Recent advances in protein structure prediction, such as AlphaFold, have demonstrated the power of deep neural architectures like the Evoformer for capturing complex spatial and evolutionary constraints on protein conformation. However, the depth of the Evoformer, comprising 48 stacked blocks, introduces high computational costs and rigid layerwise discretization. Inspired by Neural Ordinary Differential Equations (Neural ODEs), we propose a continuous-depth formulation of the Evoformer, replacing its 48 discrete blocks with a Neural ODE parameterization that preserves its core attention-based operations. This continuous-time Evoformer achieves constant memory cost (in depth) via the adjoint method, while allowing a principled trade-off between runtime and accuracy through adaptive ODE solvers. Benchmarking on protein structure prediction tasks, we find that the Neural ODE-based Evoformer produces structurally plausible predictions and reliably captures certain secondary structure elements, such as alpha-helices, though it does not fully replicate the accuracy of the original architecture. However, our model achieves this performance using dramatically fewer resources, just 17.5 hours of training on a single GPU, highlighting the promise of continuous-depth models as a lightweight and interpretable alternative for biomolecular modeling. This work opens new directions for efficient and adaptive protein structure prediction frameworks.

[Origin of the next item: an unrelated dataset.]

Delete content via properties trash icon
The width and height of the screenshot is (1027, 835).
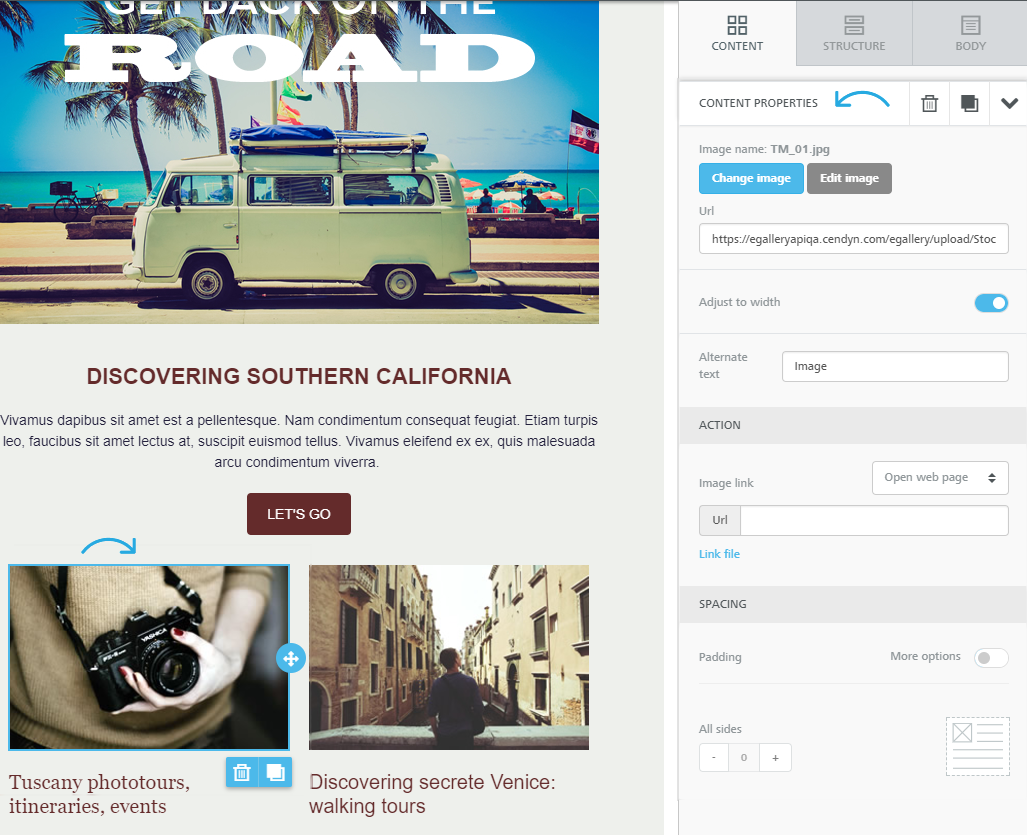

翻译：近年来，蛋白质结构预测领域取得了显著进展，例如AlphaFold等模型，它们展示了如Evoformer等深度神经架构在捕捉蛋白质构象的复杂空间与进化约束方面的强大能力。然而，Evoformer的深度——包含48个堆叠模块——带来了高昂的计算成本与严格的逐层离散化处理。受神经常微分方程（Neural ODEs）的启发，我们提出了一种Evoformer的连续深度形式，将其48个离散模块替换为神经常微分方程参数化，同时保留了其核心的基于注意力的操作。这一连续时间Evoformer通过伴随方法实现了恒定的内存成本（在深度上），并允许通过自适应常微分方程求解器在运行时间与精度之间进行有原则的权衡。在蛋白质结构预测任务上的基准测试表明，基于神经常微分方程的Evoformer能够生成结构合理的预测，并可靠地捕捉某些二级结构元素（如α-螺旋），尽管其未能完全复现原始架构的精度。然而，我们的模型以显著更少的资源实现了这一性能——仅需在单个GPU上训练17.5小时，这凸显了连续深度模型作为生物分子建模的轻量级且可解释替代方案的潜力。此项工作为高效且自适应的蛋白质结构预测框架开辟了新的方向。